In my research on the Dutch banking system, it became clear that the banks are seriously worried about social engineering. These techniques, such as phishing and identity theft, have become increasingly common. No reason for concern, right? Surely, a system upgrade, some stronger passwords, or new forms of encryption and all will be well again. Wrong! When it comes to social engineering, trust in technology is deadly. The solution, in fact, cannot be technological; it must to be social.
The term social engineering has been around for decades, but in the last couple of years, it has been popularized by famous social engineer Kevin Mitnick. In the book Social Engineering: The Art of Human Hacking by another famous social engineer, Christopher Hadnagy, social engineering is defined as “the act of manipulating a person to take an action that may or may not be in the ‘target’s’ best interest.” This may include obtaining information, gaining computer system access, or getting the target to take certain action. Kevin Mitnick pointed out that instead of hacking into a computer system it is easier to “hack the human.” While cracking the code is nearly impossible, tricking someone into giving it to you is often relatively easy.
Countering these social engineering techniques tends to be difficult. As a result, banks are hesitant to contact their clients. Contacting the client means using media and this usage fosters trust in these media. This trust proves devastating to the banks, but is a nirvana for social engineers. As PJ Rey states in his essay Trust and Complex Technology: The Cyborg’s Modern Bargain, “it is no longer feasible to fully comprehend the inner workings of the innumerable devices that we depend on; rather, we are forced to trust that the institutions that deliver these devices to us have designed, tested, and maintained the devices properly.” Doug Hill builds upon Rey’s statements pointing out that our trust in technology applies to the people who use them as well as the people who have created them. In short, banks trust in their technology just as much as the employees and clients.

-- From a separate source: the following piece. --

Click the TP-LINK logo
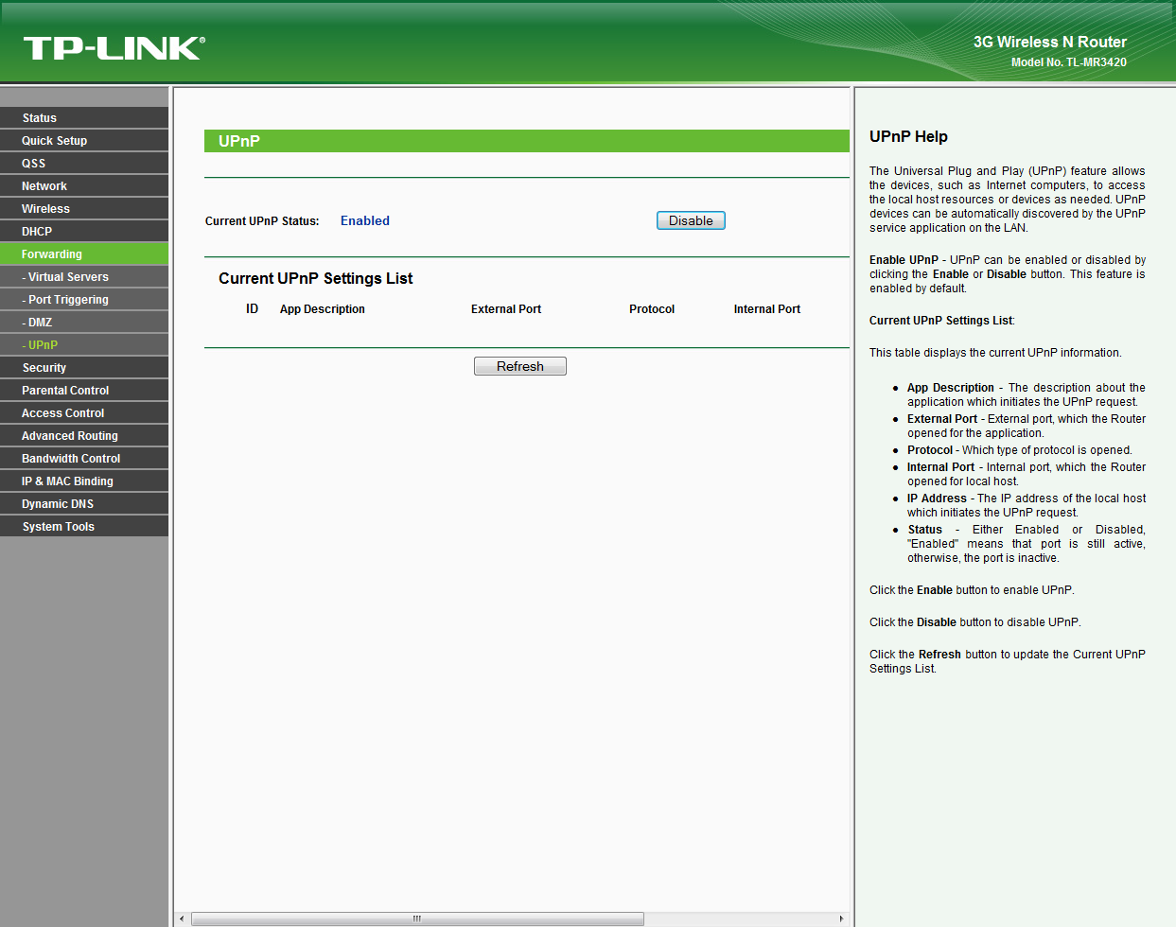The image size is (1176, 927). click(114, 48)
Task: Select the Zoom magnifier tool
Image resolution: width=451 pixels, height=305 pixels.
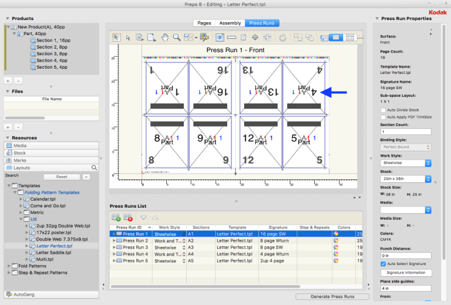Action: click(177, 38)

It is not hard to find tons of examples in popular discourse on the faith people have in technology. Every new piece of hardware or software is better than the previous one and will solve problems and tricky situations. However this blind trust in technology results in sophisticated invented scenario’s created by social engineers. An example would be pretending to be a computer helpdesk operator, randomly calling employees of a company and claiming that somebody of their department called because there is a problem with one of the computers. Chances are that at some point an employee will say yes and fall into the trap giving his or her password to the social engineer.
It goes without saying that the trust people have in technology is not the only factor in the equation. However, unexamined trust seems to be the big pitfall. If banks want to counter social engineering, they need to realize that this will not be done by merely upgrading password encryptions or other technological aspects of their security system. Further trust in technology will not remedy the problems that trust in technology created. Instead, the social side needs to be taken into account. The question we are asking is: How can we make people more critical (i.e., less trusting) about the dangers revolving around technology, especially when it involves their own wallet?
In response to a BBC article on how hackers outwit online banking identity security systems, security technologist Bruce Schneier presents the solution of authenticating the transactions we make (similar to credit cards). Although this sounds like a shift away from a technological solution, seeing it is more about the transaction behavior of the client, this poses other dangers. Back-end systems monitor suspicious behavior. An example would be that if a client from The Netherlands signs from, say, Bulgaria, the situation is conceived as suspicious. This situation would add points to a risk score. If the risk score gets high enough other means of authentication come into play such as a telephone call to the client.
In authenticating the transaction the question needs to be answered if the transaction makes any sense with regards to the financial behavior of the client. This, as always, raises many questions on surveillance. The banks will need to know what your behavior is if they want to establish what suspicious behavior is for a specific client. Although banks probably wouldn’t mind this solution, but it feels like a violation of privacy from a client’s perspective. However, if we all don’t start being more critical, these sorts of invasive authentication scheme may soon become a reality.